MySQLで全レコード数を取得するにはCOUNT(*)を使うべき?COUNT関数との違いを解説
MySQLのCOUNT(*)とCOUNT(カラム名)の違いとは
MySQLでテーブル内のレコード数を取得する際、NULL値も含めた「すべての行」を数えたい場合には、COUNT(*)を使用します。一方、COUNT(カラム名)はNULL値を除外してカウントするため、カラムにNULLが含まれている場合は両者の結果が異なります。
一般的に、COUNT(*)はCOUNT()よりも高速に動作するため、単純に行数を取得したい場面ではCOUNT(*)の使用が推奨されます。
COUNT(*)の基本構文
COUNT(*)を使用する構文は以下のとおりです。
SELECT COUNT(*) AS 任意の変数名 FROM テーブル名;
動作確認用のサンプルテーブルを作成する
それでは、実際にテーブルを作成して挙動を確認してみましょう。まずはテーブル作成のクエリです。

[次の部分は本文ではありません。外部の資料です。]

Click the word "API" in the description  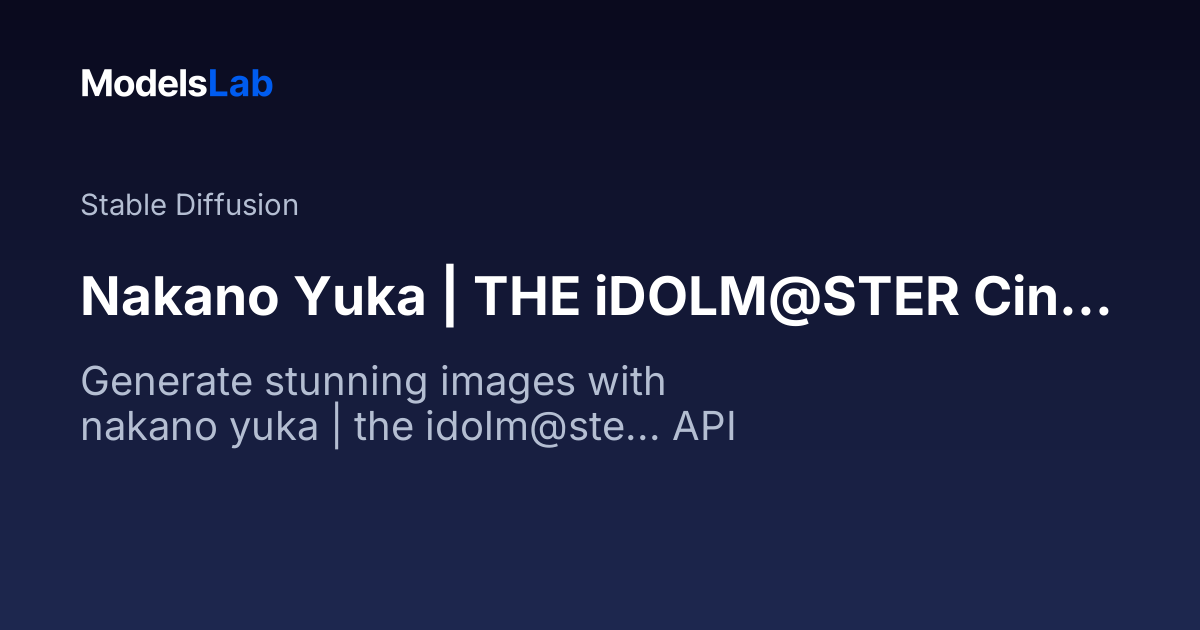click(x=704, y=428)
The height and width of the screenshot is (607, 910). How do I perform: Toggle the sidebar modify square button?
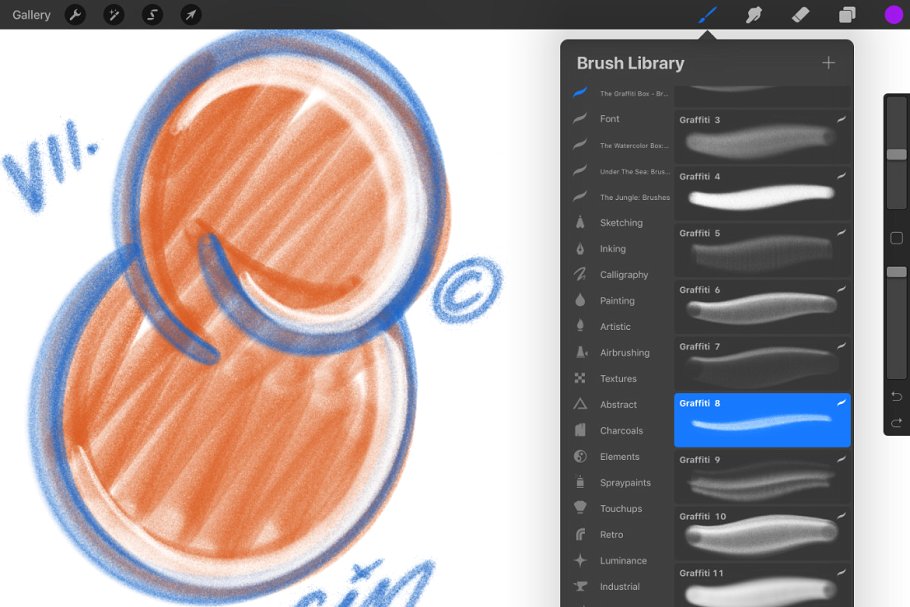[x=897, y=238]
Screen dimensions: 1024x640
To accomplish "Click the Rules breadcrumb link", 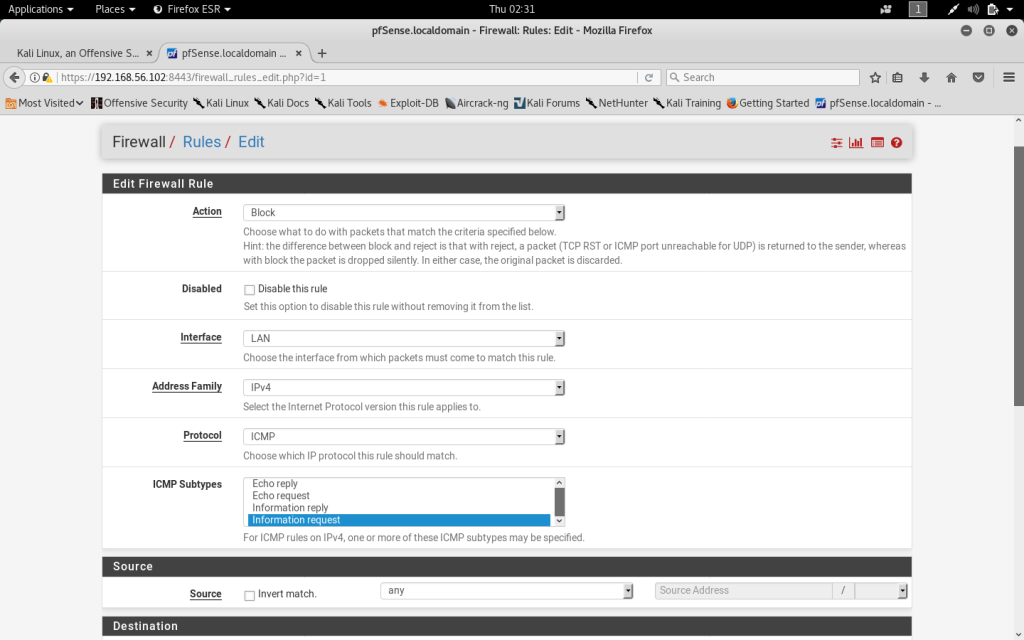I will point(201,142).
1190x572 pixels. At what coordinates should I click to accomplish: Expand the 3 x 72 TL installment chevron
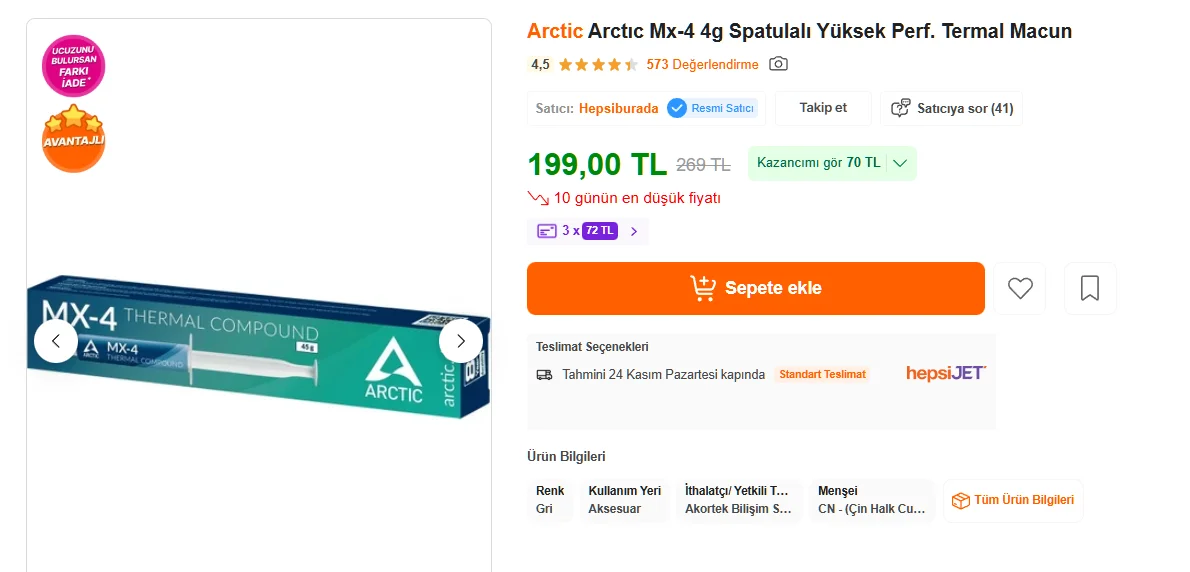(633, 231)
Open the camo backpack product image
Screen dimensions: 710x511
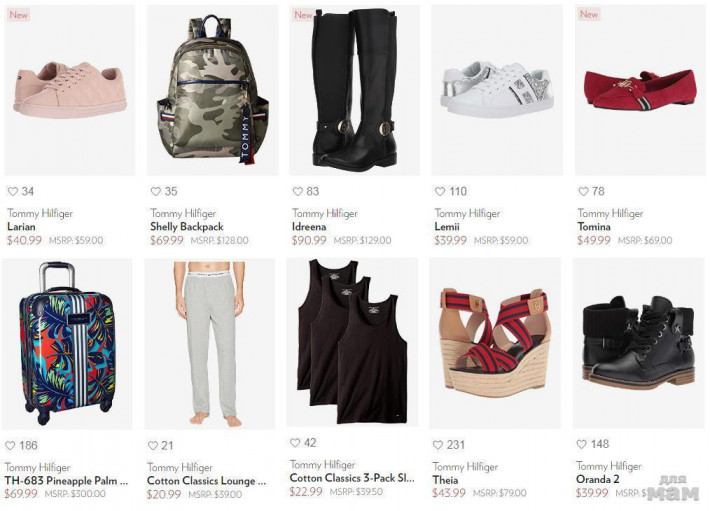click(x=213, y=90)
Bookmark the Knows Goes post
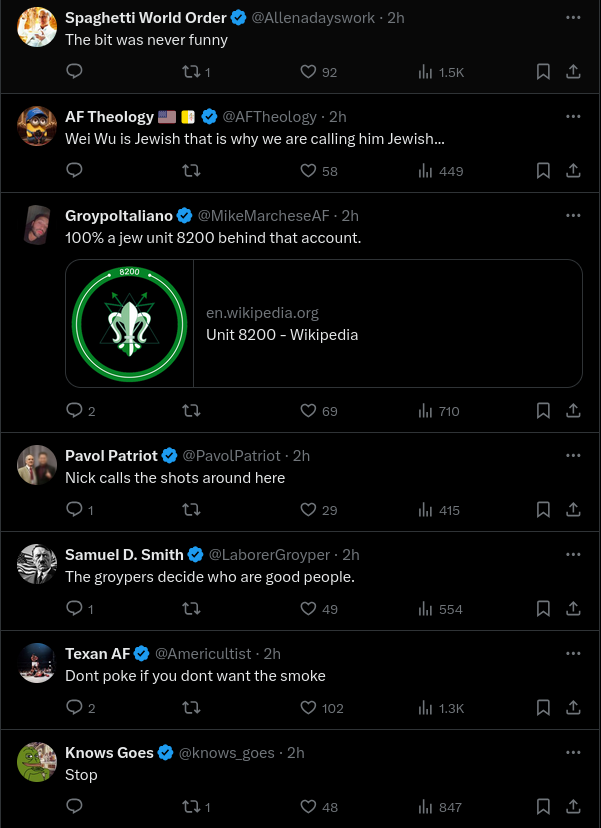The height and width of the screenshot is (828, 601). point(543,806)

mysql> create table CountingDemo
-> (
-> BookId int
-> );
Query OK, 0 rows affected (0.60 sec)次に、INSERTコマンドでレコードを挿入します。ここでは意図的に値を指定しないINSERT文を実行し、NULL値を含むデータを作成しています。
mysql> insert into CountingDemo values(100); Query OK, 1 row affected (0.13 sec) mysql> insert into CountingDemo values(); Query OK, 1 row affected (0.17 sec) mysql> insert into CountingDemo values(200); Query OK, 1 row affected (0.12 sec) mysql> insert into CountingDemo values(300); Query OK, 1 row affected (0.16 sec) mysql> insert into CountingDemo values(); Query OK, 1 row affected (0.12 sec)
SELECT文でテーブル内の全レコードを表示してみます。
mysql> select * from CountingDemo;
実行結果
+--------+ | BookId | +--------+ | 100 | | NULL | | 200 | | 300 | | NULL | +--------+ 5 rows in set (0.00 sec)
このように、BookIdカラムにはNULL値が2件含まれている状態です。
COUNT(*)とCOUNT(カラム名)の結果の違い
カラムにNULL値が存在しない場合、COUNT(*)とCOUNT(カラム名)は同じ結果を返します。しかし、今回の例のようにBookIdカラムにNULL値が含まれている場合は、両者で結果が異なる点に注意が必要です。
COUNT(*)を使用した場合
COUNT(*)はNULL値を含むすべての行をカウントします。
mysql> select count(*) as AllValue from CountingDemo;
実行結果
+----------+ | AllValue | +----------+ | 5 | +----------+ 1 row in set (0.00 sec)
結果は「5」となり、NULLを含む全レコード数が返されました。
COUNT(カラム名)を使用した場合
一方、COUNT(カラム名)はNULL値をカウント対象から除外するため、異なる結果になります。
mysql> select count(BookId) as NotNullValue from CountingDemo;
実行結果
+--------------+ | NotNullValue | +--------------+ | 3 | +--------------+ 1 row in set (0.00 sec)
結果は「3」となり、NULL以外の値を持つレコードのみがカウントされました。
まとめ
- COUNT(*):NULL値を含むすべての行数を取得できる。パフォーマンス面でも有利。
- COUNT(カラム名):指定したカラムがNULLでない行のみをカウントする。
テーブル全体のレコード数を知りたい場合はCOUNT(*)を、特定カラムの有効なデータ件数を知りたい場合はCOUNT(カラム名)を使い分けるのがポイントです。